In May 1921, Walsingham again returned to the Alps for an admirable season of climbing, but rather than returning to Kenya that autumn, Walsingham sailed to Aden. He travelled the length of the Arabian Peninsula, often on foot, collecting material for a treatise on the ‘lost cities’ of the Arabian Desert. In 1922, Walsingham briefly assisted the excavation at Ur under Sir Charles Leonard Woolley, and later at Kish under Stephen Langdon. However, the majority of Walsingham’s two years in Arabia were spent searching for the so-called ‘Iram of the Pillars’ in the vicinity of the Rub’ al Khali desert. These efforts were hampered by his weak command of Arabic and other Semitic languages, and in April 1923 Walsingham telegraphed Hugh Price,
IRAM VANISHED MEET ST MORITZ JUNE ASHLEY.

Walsingham reached Switzerland by June, and in the following three months he would achieve the most impressive season of any British alpinist to date.

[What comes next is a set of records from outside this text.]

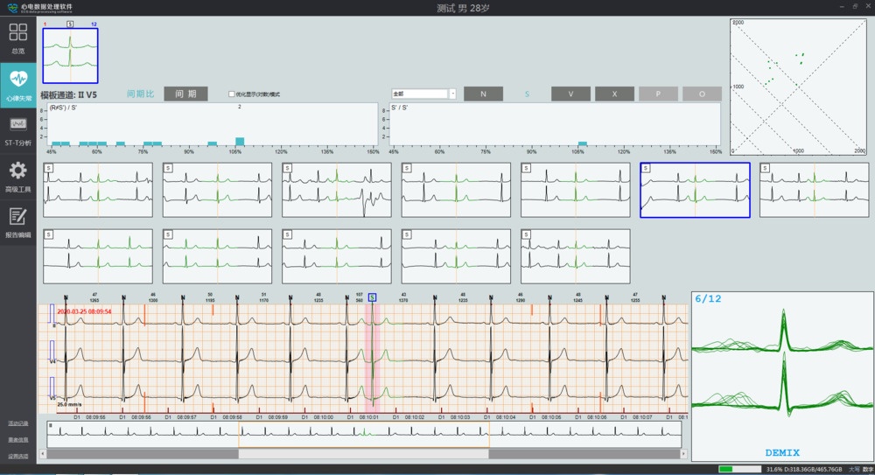The width and height of the screenshot is (875, 475).
Task: Toggle the N beat type filter
Action: coord(483,94)
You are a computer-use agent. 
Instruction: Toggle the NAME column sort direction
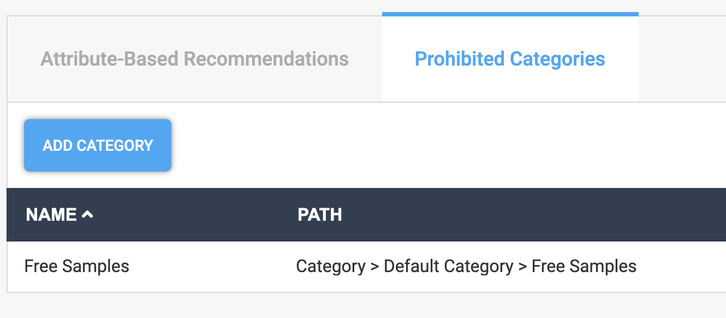pyautogui.click(x=59, y=215)
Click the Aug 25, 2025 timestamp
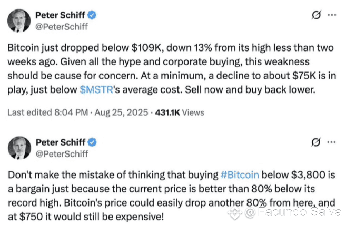Viewport: 346px width, 226px height. pos(121,112)
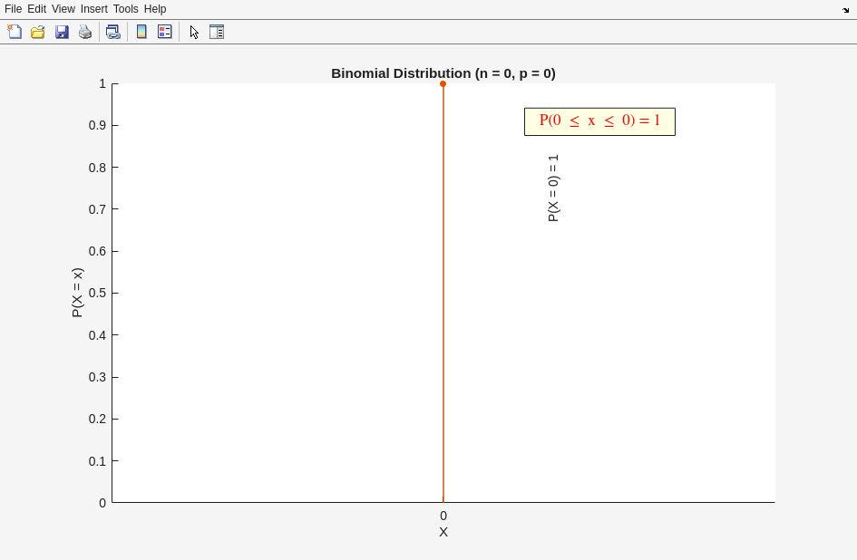The image size is (857, 560).
Task: Expand the Insert menu
Action: tap(93, 9)
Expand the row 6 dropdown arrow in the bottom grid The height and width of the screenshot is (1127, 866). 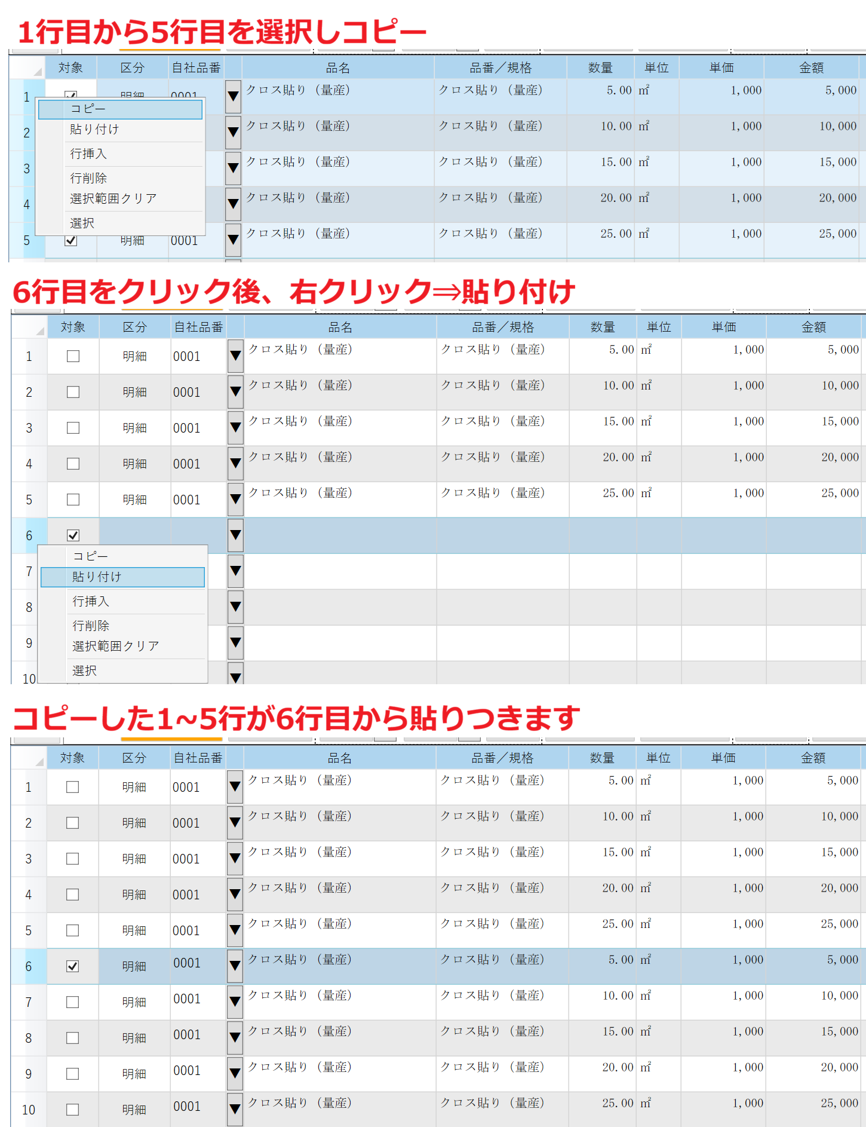(235, 966)
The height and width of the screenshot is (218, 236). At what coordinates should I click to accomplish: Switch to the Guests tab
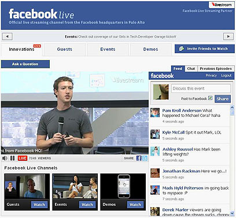65,50
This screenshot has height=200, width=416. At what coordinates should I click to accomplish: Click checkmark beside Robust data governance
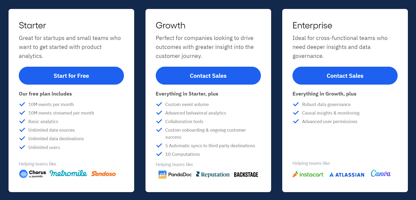click(x=296, y=104)
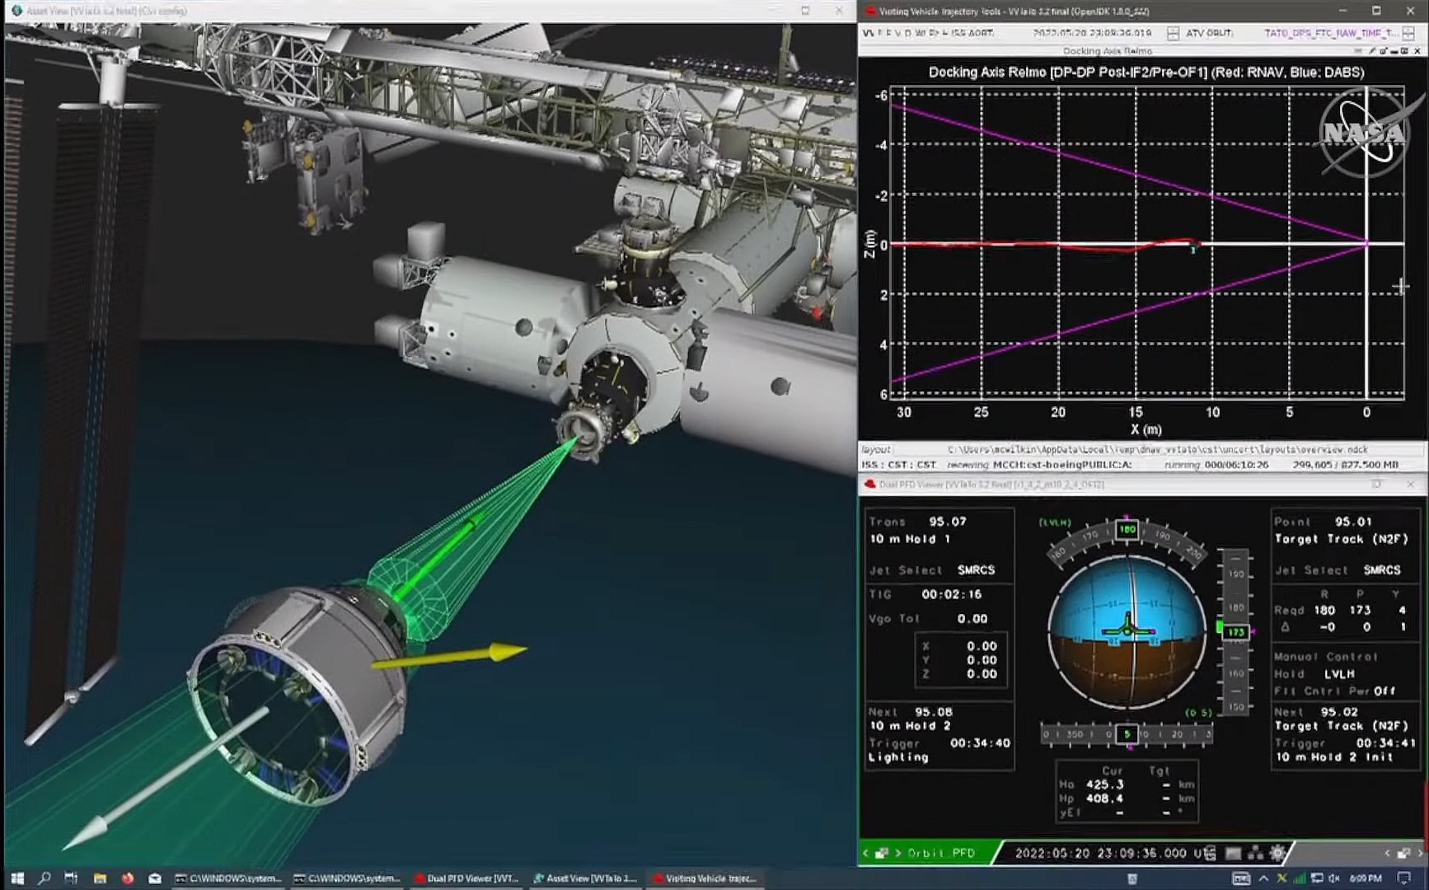Click the settings gear in PFD footer

[1277, 853]

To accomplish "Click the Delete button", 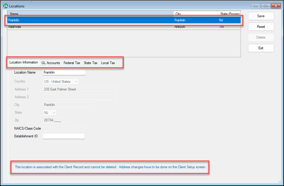I will (x=261, y=37).
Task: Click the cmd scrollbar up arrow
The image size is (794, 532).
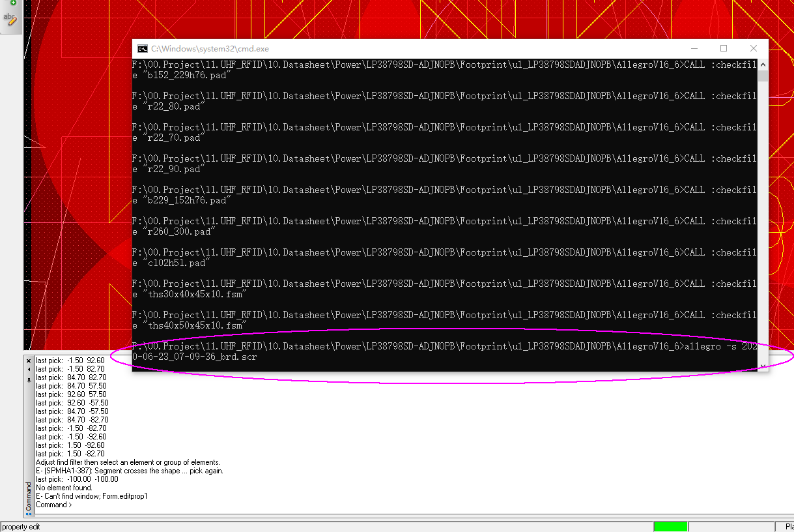Action: (763, 65)
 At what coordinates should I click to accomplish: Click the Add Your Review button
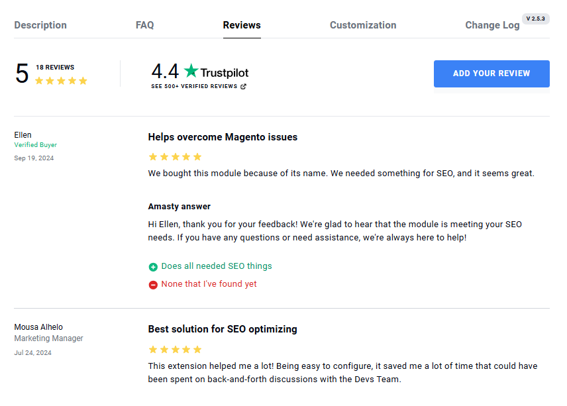coord(491,74)
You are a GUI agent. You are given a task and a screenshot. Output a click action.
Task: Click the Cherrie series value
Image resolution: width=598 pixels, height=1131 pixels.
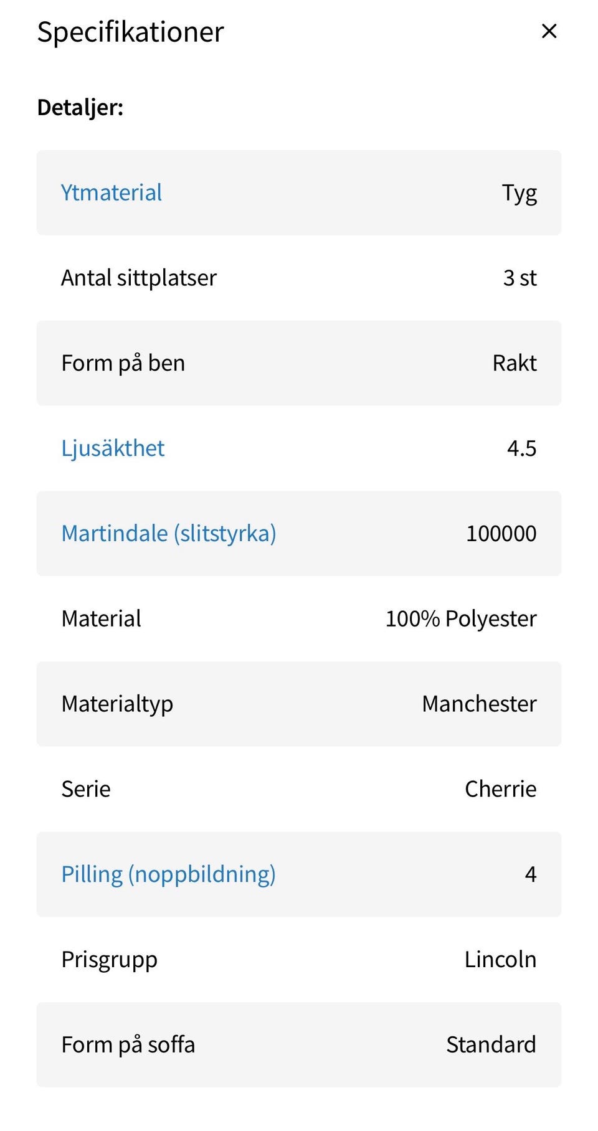point(500,789)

In a series of spectacular climbs Walsingham scaled obscure peaks and pioneered new or difficult routes, including a first ascent of Piz Badile by the Badilekante route on 9 July 1923, and a harrowing first ascent of the North Face of the Dent d’Hérens on 2 August 1923. Geoffrey Winthrop Young estimated that among his peers Walsingham was ‘the least naturally gifted, the least graceful; also the most driven, most relentless and most indestructible climber I ever saw on a mountain’.